Alleged continued inaction by port authorities in Eastern Visayas have sent transport and trade and commerce authorities in Region 8 looking for solutions to the chaos created by the closure of the San Juanico Bridge to vehicular traffic exceeding three tons.


The 52-year-old bridge suffers from superstructure issues that forced the Department of Public Works and Highways (DPWH) recently to enforce a load limit, effectively restricting not just the flow of people but of critical goods like food and fuel to keep the logistics business and commerce flowing unimpeded.
Secretary Vince Dizon had been asked by the DPWH for the Philippine Ports Authority (PPA) under the Department of Transportation (DOTr), and by the Philippine Chamber of Commerce and Industry (PCCI) to act quickly on the request for the modification and repair of port facilities in and around the San Juanico Bridge area but has thus far remained unresponsive.
Context.ph has learned that a coordination meeting of the various stakeholders is developing in Tacloban City at the moment to try to encourage the PPA and secretary Dizon to act with greater resolve and address quickly the need to reroute the estimated 14,000 vehicles that use the bridge daily and who now have to endure long hours at the queue line just to cross the 2.1 kilometer long bridge.
According to the PCCI in Tacloban, the continued PPA inertia only highlights the sorry state of port infrastructure in the area. PCCI chief Eugene Tan in Tacloban earlier said transporting people and goods across the narrow 2-kilometer wide San Juanico Strait is not feasible as the required facilities are either inadequate or unavailable.
The PCCI said the transport of people and goods could best be served by using roll-on roll-off (RORO) barges but even this is problematic. For instance, RORO facilities in Tacloban, while existing, are unavailable and in damaged state due the series of devastations visiting the city since Typhoon Yolanda.
The port of Basey, which is in Samar, is too small to handle the kind of barges needed to transport people and goods across the strait. Besides, the provincial road leading to the port is in such bad repair that vehicles and people would rather not use it.
The port of Carigara, in Leyte, is similarly in disrepair, having been damaged by too many typhoons the past several years, the PCCI said. According to the premiere group of businessmen in Leyte, neither the transport executives nor the public works authorities care enough to look into the repair and upkeep of facilities in the San Juanico area.

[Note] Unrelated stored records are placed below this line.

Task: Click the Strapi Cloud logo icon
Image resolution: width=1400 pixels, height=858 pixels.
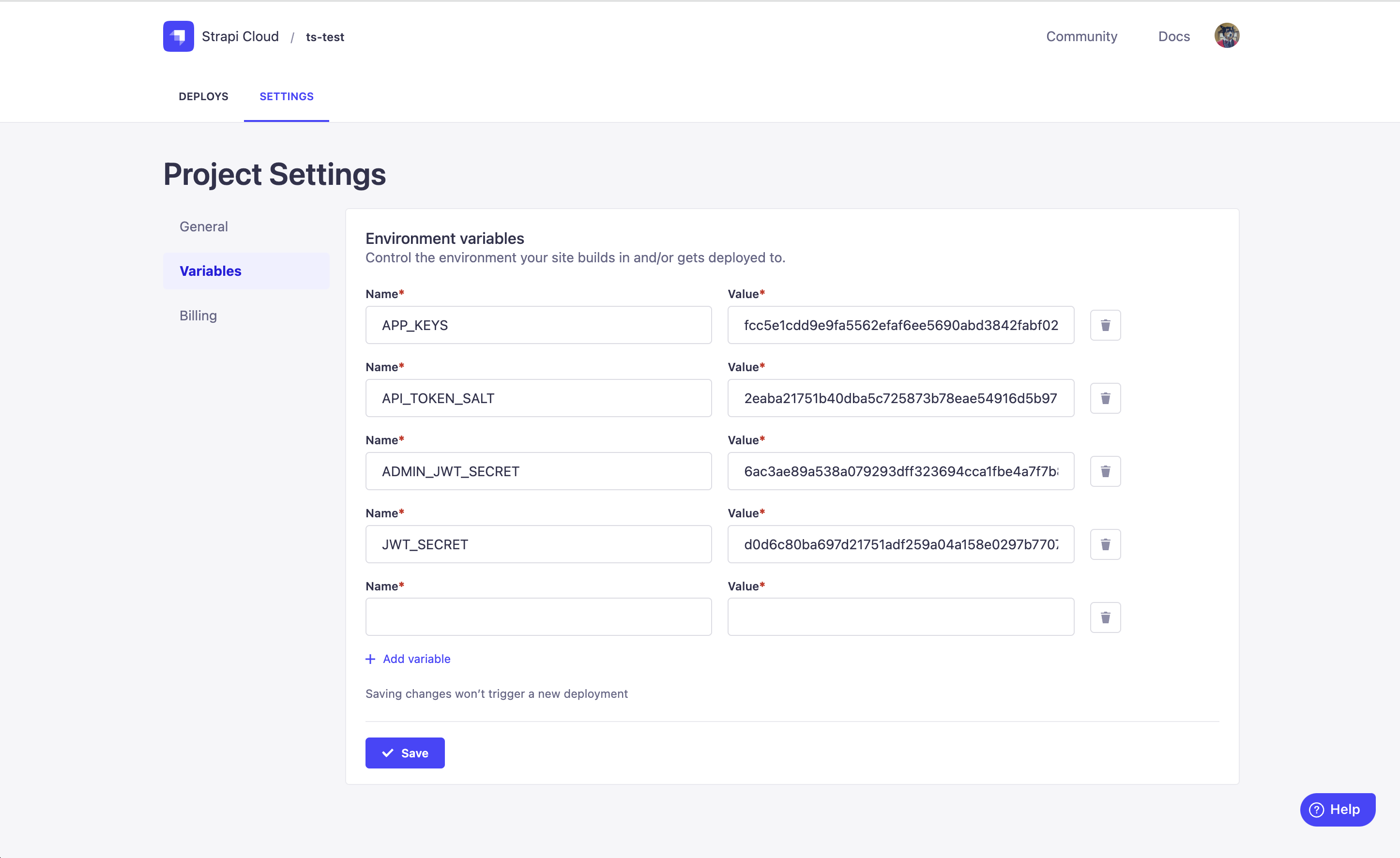Action: [x=179, y=36]
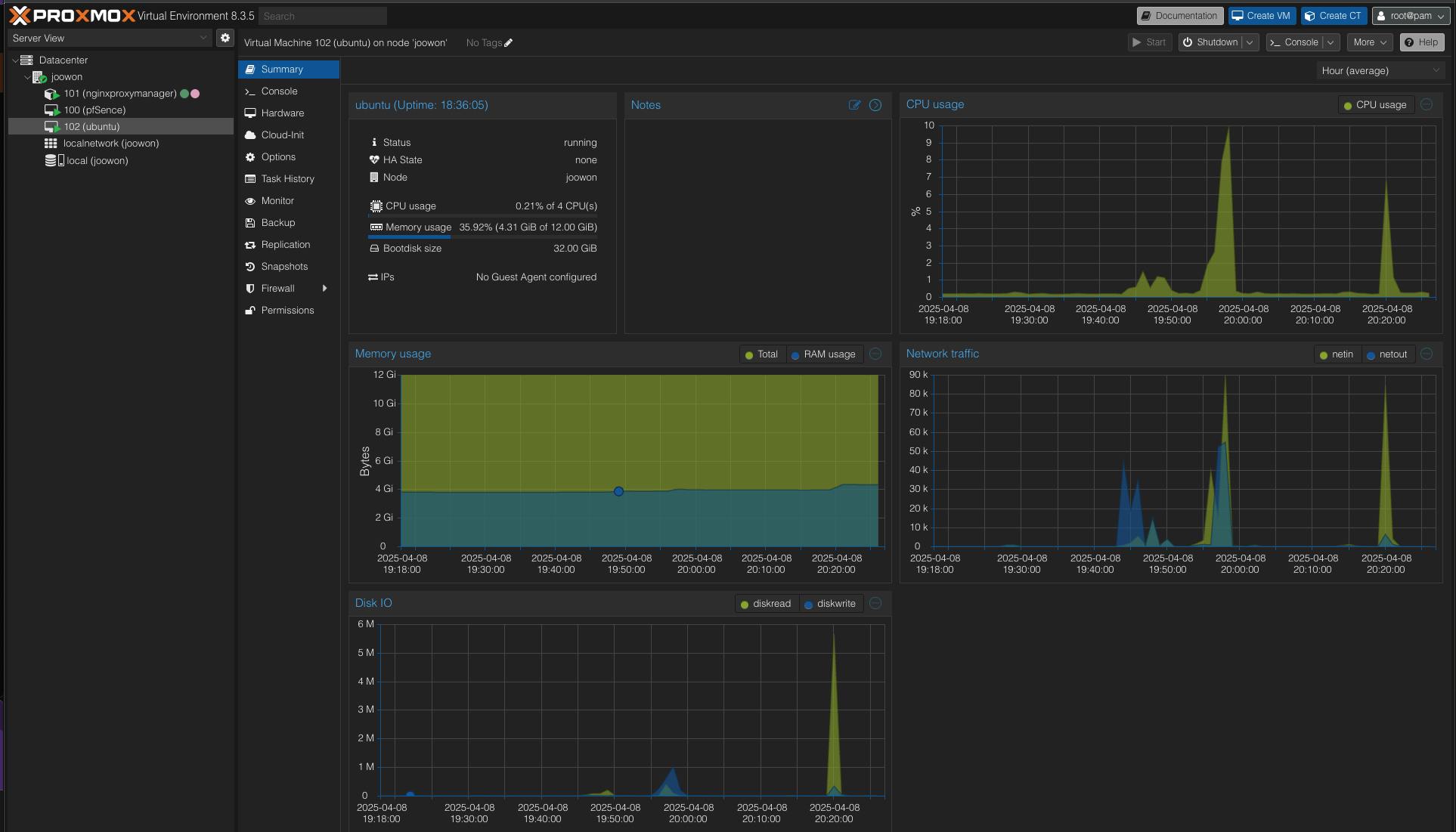Collapse the Notes panel arrow icon
1456x832 pixels.
click(875, 105)
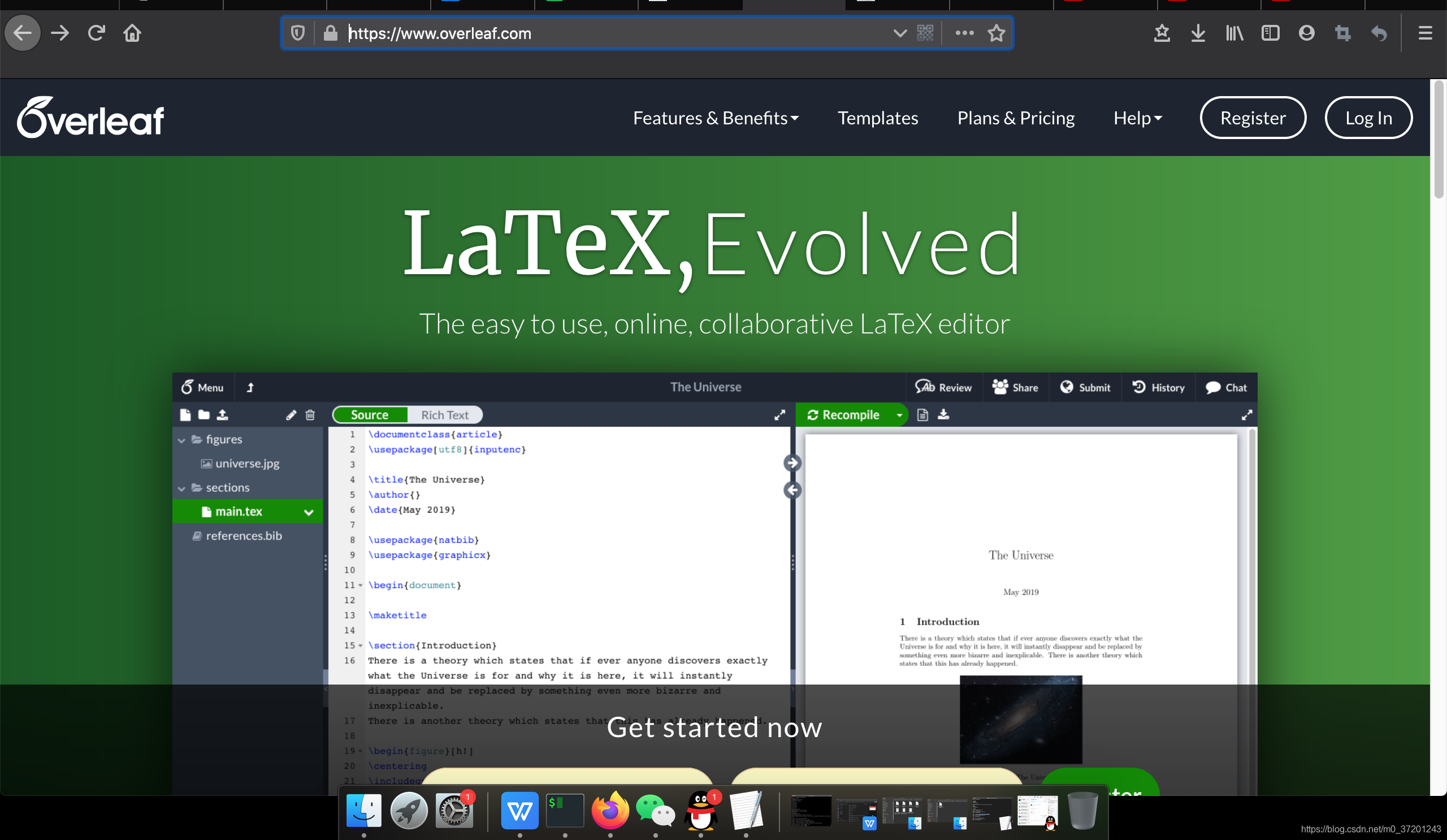Select the Source editor toggle
Image resolution: width=1447 pixels, height=840 pixels.
click(369, 414)
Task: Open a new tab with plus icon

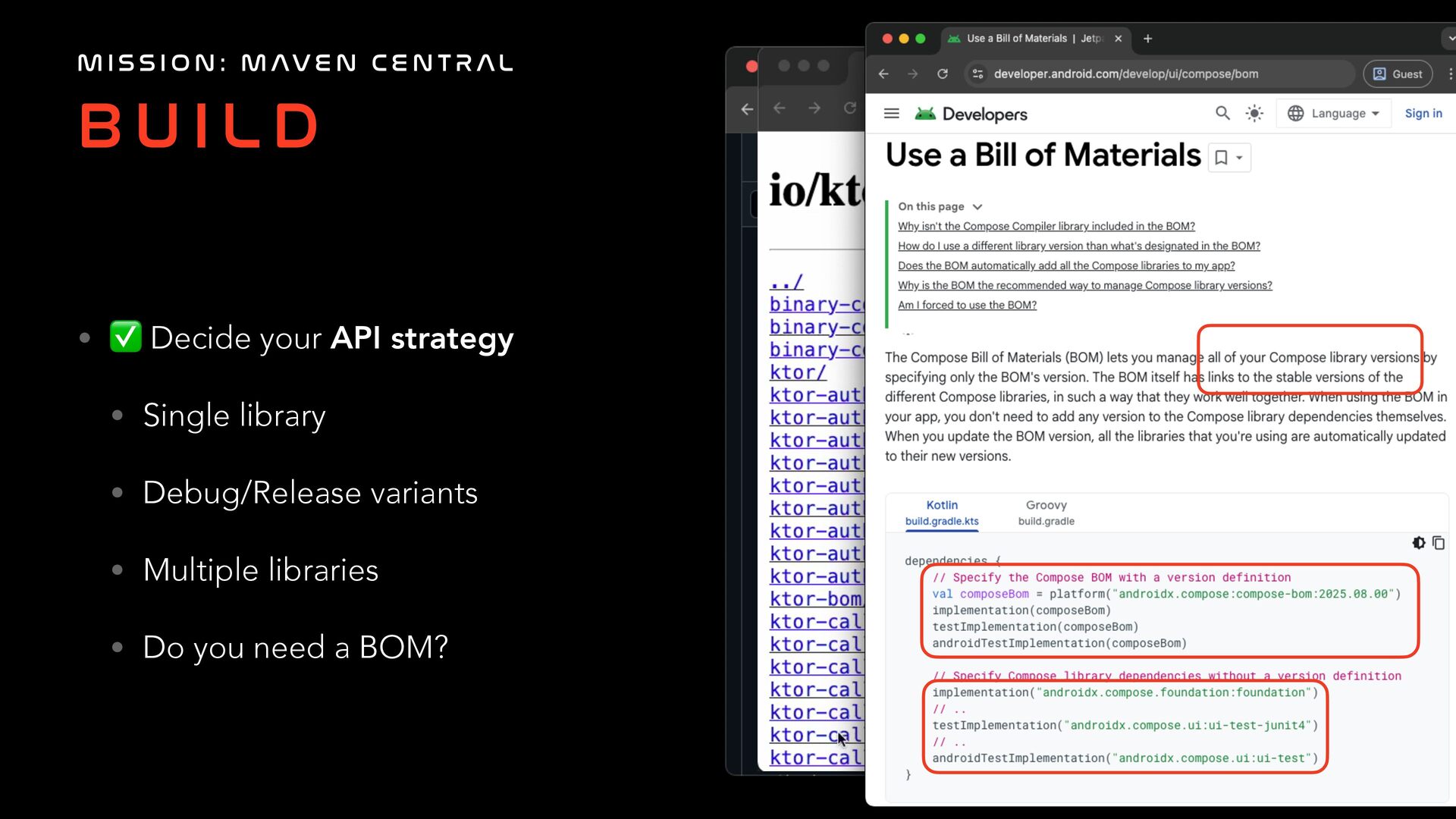Action: click(1147, 39)
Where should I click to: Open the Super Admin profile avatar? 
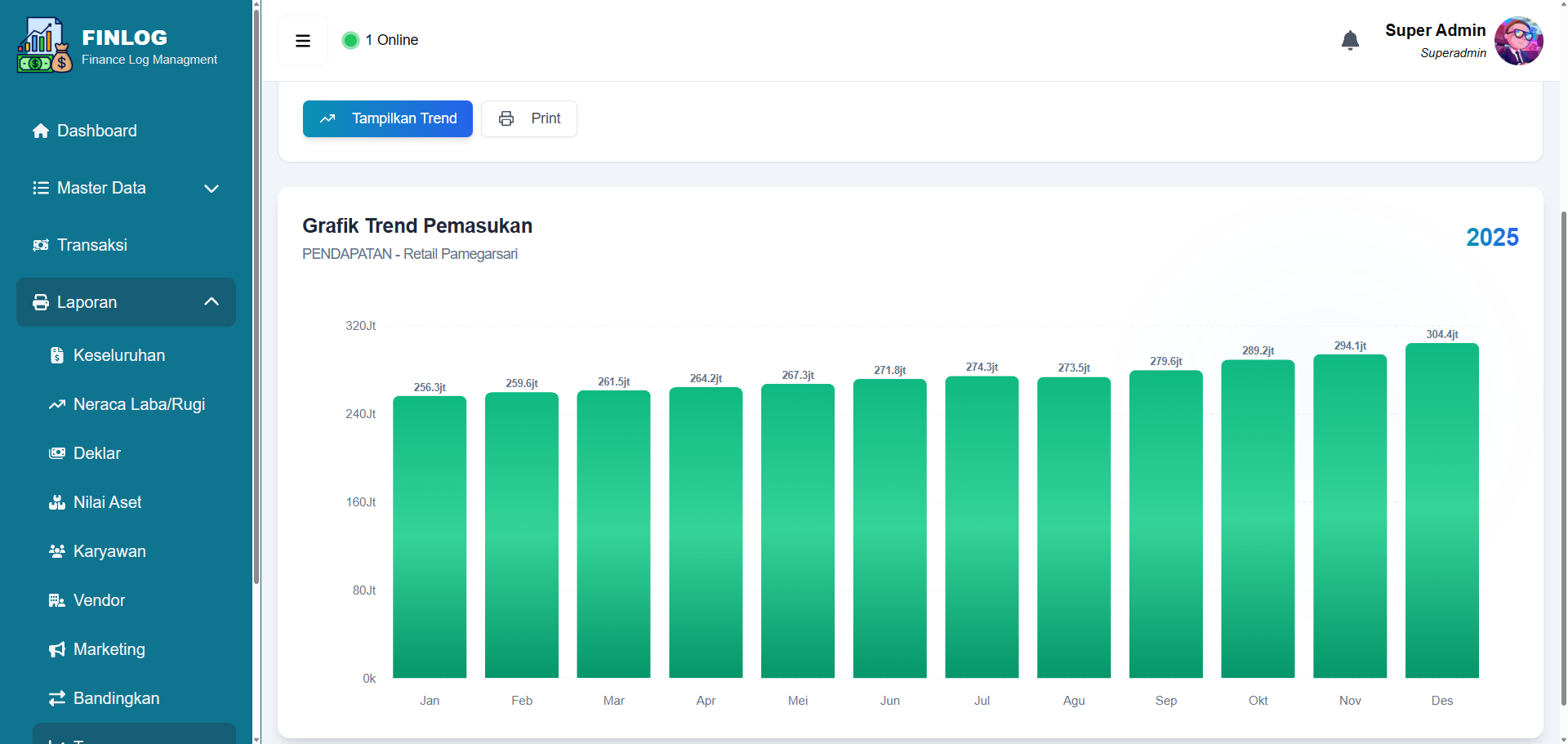tap(1519, 40)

The PCCI estimates that around half of the transport vehicles crossing the bridge daily meet the three-ton limit but the rest, most notably logistics vehicles transporting fuel, food and other critical goods, have no choice but ferry across the strait in a single barge brave enough to deliver service the best it can.
The PCCI has since complained that restricting transport across the San Juanico Bridge without the transport and public works authorities providing alternatives has thrown trade and commerce into disarray and confusion in the region that in 2024 proved one of the four fastest in delivering local output growth, measured as the gross domestic product (GDP).
Region 8 or Eastern Visayas grew by 6.2 percent in 2024, along with the Davao Region (6.3 percent), Northern Mindanao (6 percent) and Negros Island (5.9 percent).
The economy as a whole grew by only 5.7 percent last year, according to the Philippine Statistics Authority.